Pourquoi certains objets deviennent-ils des collectors ?
Tout le mobilier qui vous entoure n’a pas nécessairement de valeur patrimoniale. Bon nombre d’objets que vous possédez subissent les affres de l’usure et des changements de mode pour finir par être remplacés, jetés ou revendus à une somme bien en deçà de leur prix d’achat. Comment se fait-il que certains biens connaissent un destin bien moins funeste et voient leur valeur non pas diminuer, mais s’apprécier avec le temps ?
Élasticité de l’offre
Le marché se scinde en deux : d’un côté les biens dont l’offre est élastique voient le volume des transactions augmenter ou diminuer sans pour autant constater de fortes variations de prix (IKEA produira des étagères Billy tant qu’il y aura de la demande) et les objets d’exceptions (une commode B.V.R.B.), dont l’offre n’est pas élastique, voient leur prix augmenter au fur et à mesure que la demande augmente.
Ancienneté
L’objet courant connaît généralement une baisse de valeur constante au cours de son cycle de vie, engendrée par son obsolescence, son usure et l’arrivée de nouveaux modèles sur le marché.
L’objet d’Art ou de collection subit, lui, un phénomène d’obsolescence inversée : plus il est ancien, plus il a tendance à prendre de la valeur.

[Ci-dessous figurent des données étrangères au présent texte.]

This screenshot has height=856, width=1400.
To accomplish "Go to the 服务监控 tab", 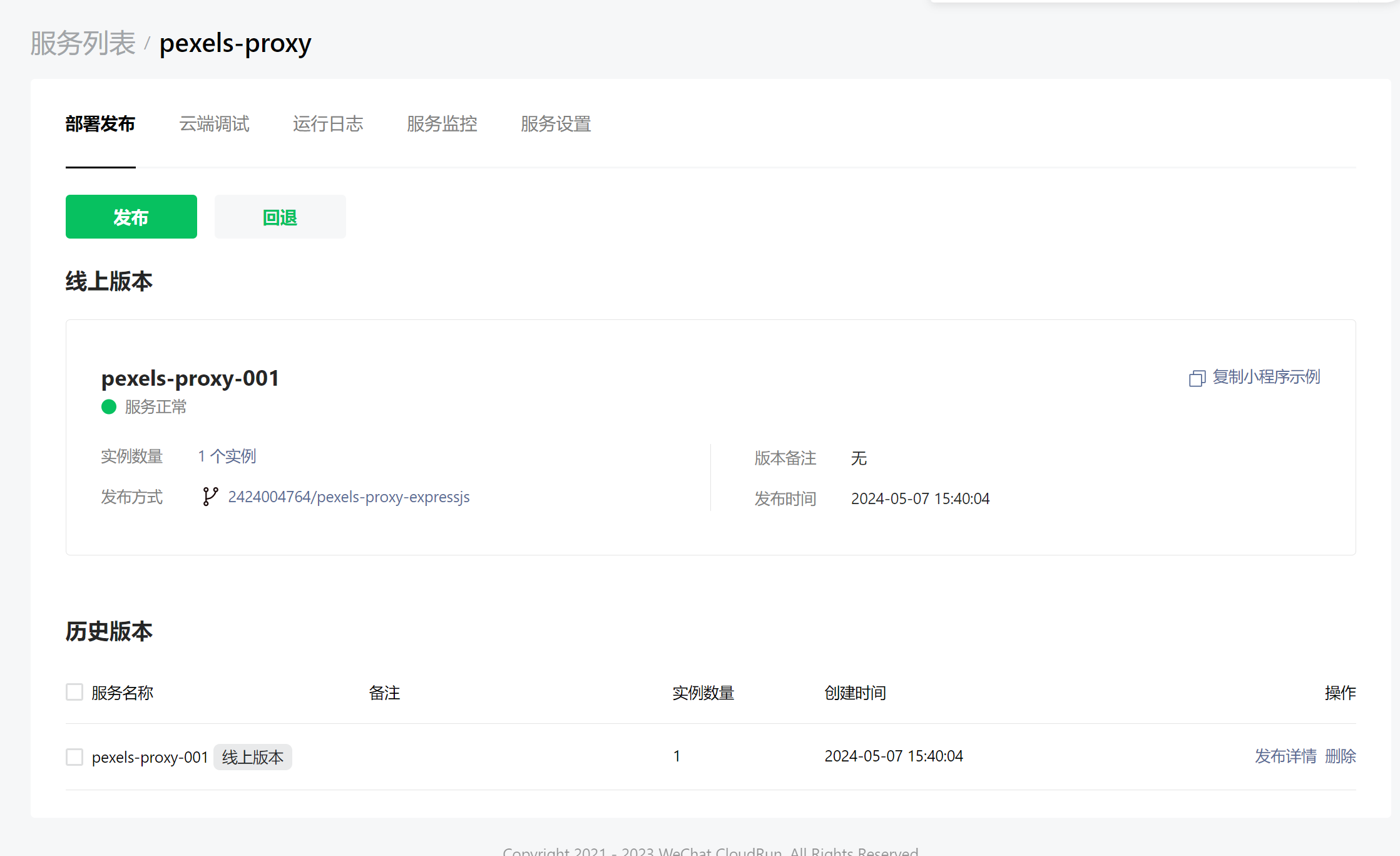I will 442,124.
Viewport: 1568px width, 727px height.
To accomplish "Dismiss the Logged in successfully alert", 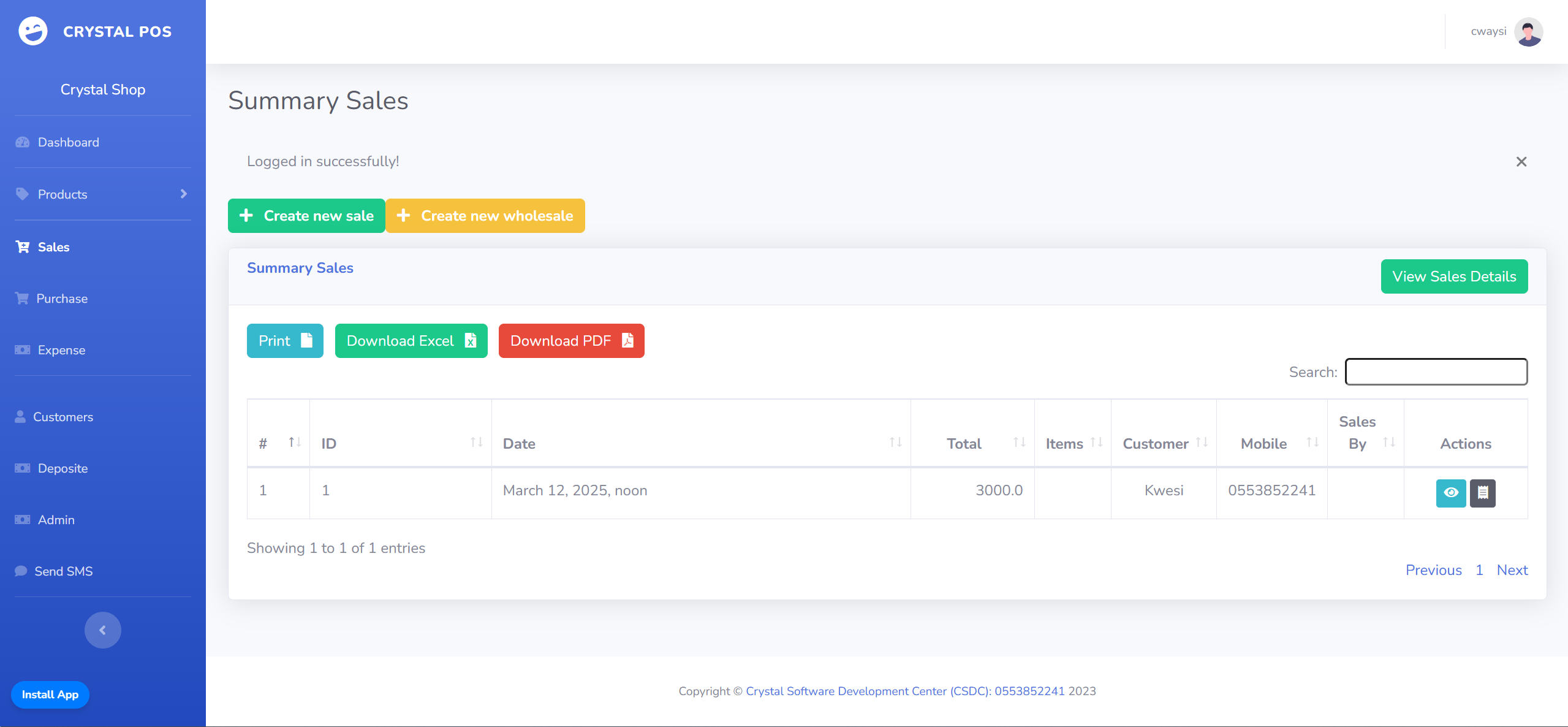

Il en va ainsi du vin, des œuvres d’Art, des automobiles, des meubles et des livres les plus anciens. Tous les records du monde appartiennent à l’histoire de leur spécialité. Que ce soit le Salvator Mundi de Léonard de Vinci vendu par Christie’s en 2017 pour 450 millions de dollars ou une Ferrari 250 GTO de 1962 qui bat le record du monde pour une automobile de collection en 2018 pour 48 millions de dollars.
Mimétisme et spéculation
Lorsque la confiance des acheteurs dans leur propre opinion est relativement faible, ces derniers ont tendance à abandonner leurs convictions au profit de la tendance dominante. Il en va de même des nouveaux acheteurs qui, en entrant sur le marché, adoptent un comportement moyen en achetant des “valeurs sûres” en attendant d’être suffisamment à l’aise pour faire ses propres choix.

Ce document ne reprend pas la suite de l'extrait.